Coupling (probability)

Last updated October 04, 2023

In probability theory, coupling is a proof technique that allows one to compare two unrelated random variables (distributions) $X$ and $Y$ by creating a random vector $W$ whose marginal distributions correspond to $X$ and $Y$ respectively. The choice of $W$ is generally not unique, and the whole idea of "coupling" is about making such a choice so that $X$ and $Y$ can be related in a particularly desirable way.

Definition

Using the standard formalism of probability, let $X_{1}$ and $X_{2}$ be two random variables defined on probability spaces $(\Omega _{1},F_{1},P_{1})$ and $(\Omega _{2},F_{2},P_{2})$ . Then a coupling of $X_{1}$ and $X_{2}$ is a new probability space $(\Omega ,F,P)$ over which there are two random variables $Y_{1}$ and $Y_{2}$ such that $Y_{1}$ has the same distribution as $X_{1}$ while $Y_{2}$ has the same distribution as $X_{2}$ .

An interesting case is when $Y_{1}$ and $Y_{2}$ are not independent.

Examples

Random walk

Assume two particles A and B perform a simple random walk in two dimensions, but they start from different points. The simplest way to couple them is simply to force them to walk together. On every step, if A walks up, so does B, if A moves to the left, so does B, etc. Thus, the difference between the two particles' positions stays fixed. As far as A is concerned, it is doing a perfect random walk, while B is the copycat. B holds the opposite view, i.e. that it is, in effect, the original and that A is the copy. And in a sense they both are right. In other words, any mathematical theorem, or result that holds for a regular random walk, will also hold for both A and B.

Consider now a more elaborate example. Assume that A starts from the point (0,0) and B from (10,10). First couple them so that they walk together in the vertical direction, i.e. if A goes up, so does B, etc., but are mirror images in the horizontal direction i.e. if A goes left, B goes right and vice versa. We continue this coupling until A and B have the same horizontal coordinate, or in other words are on the vertical line (5,y). If they never meet, we continue this process forever (the probability of that is zero, though). After this event, we change the coupling rule. We let them walk together in the horizontal direction, but in a mirror image rule in the vertical direction. We continue this rule until they meet in the vertical direction too (if they do), and from that point on, we just let them walk together.
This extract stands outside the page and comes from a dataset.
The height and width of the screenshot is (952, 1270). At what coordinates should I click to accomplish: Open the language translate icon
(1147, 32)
This is a coupling in the sense that neither particle, taken on its own, can "feel" anything we did. Neither the fact that the other particle follows it in one way or the other, nor the fact that we changed the coupling rule or when we did it. Each particle performs a simple random walk. And yet, our coupling rule forces them to meet almost surely and to continue from that point on together permanently. This allows one to prove many interesting results that say that "in the long run", it is not important where you started in order to obtain that particular result.

Biased coins

Assume two biased coins, the first with probability p of turning up heads and the second with probability q > p of turning up heads. Intuitively, if both coins are tossed the same number of times, we should expect the first coin turns up fewer heads than the second one. More specifically, for any fixed k, the probability that the first coin produces at least k heads should be less than the probability that the second coin produces at least k heads. However proving such a fact can be difficult with a standard counting argument.^[1] Coupling easily circumvents this problem.

Let X₁, X₂, ..., X_n be indicator variables for heads in a sequence of flips of the first coin. For the second coin, define a new sequence Y₁, Y₂, ..., Y_n such that

if X_i = 1, then Y_i = 1,
if X_i = 0, then Y_i = 1 with probability (q − p)/(1 − p).
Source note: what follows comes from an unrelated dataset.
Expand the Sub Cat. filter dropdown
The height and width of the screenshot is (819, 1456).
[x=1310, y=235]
Then the sequence of Y_i has exactly the probability distribution of tosses made with the second coin. However, because Y_i depends on X_i, a toss by toss comparison of the two coins is now possible. That is, for any k ≤ n

\Pr(X_{1}+\cdots +X_{n}>k)\leq \Pr(Y_{1}+\cdots +Y_{n}>k).

Notes

↑ Dubhashi, Devdatt; Panconesi, Alessandro (June 15, 2009). Concentration of Measure for the Analysis of Randomized Algorithms (1st ed.). Cambridge University Press. p. 91. ISBN 978-0-521-88427-3.

Related Research Articles

Probability theory or probability calculus is the branch of mathematics concerned with probability. Although there are several different probability interpretations, probability theory treats the concept in a rigorous mathematical manner by expressing it through a set of axioms. Typically these axioms formalise probability in terms of a probability space, which assigns a measure taking values between 0 and 1, termed the probability measure, to a set of outcomes called the sample space. Any specified subset of the sample space is called an event.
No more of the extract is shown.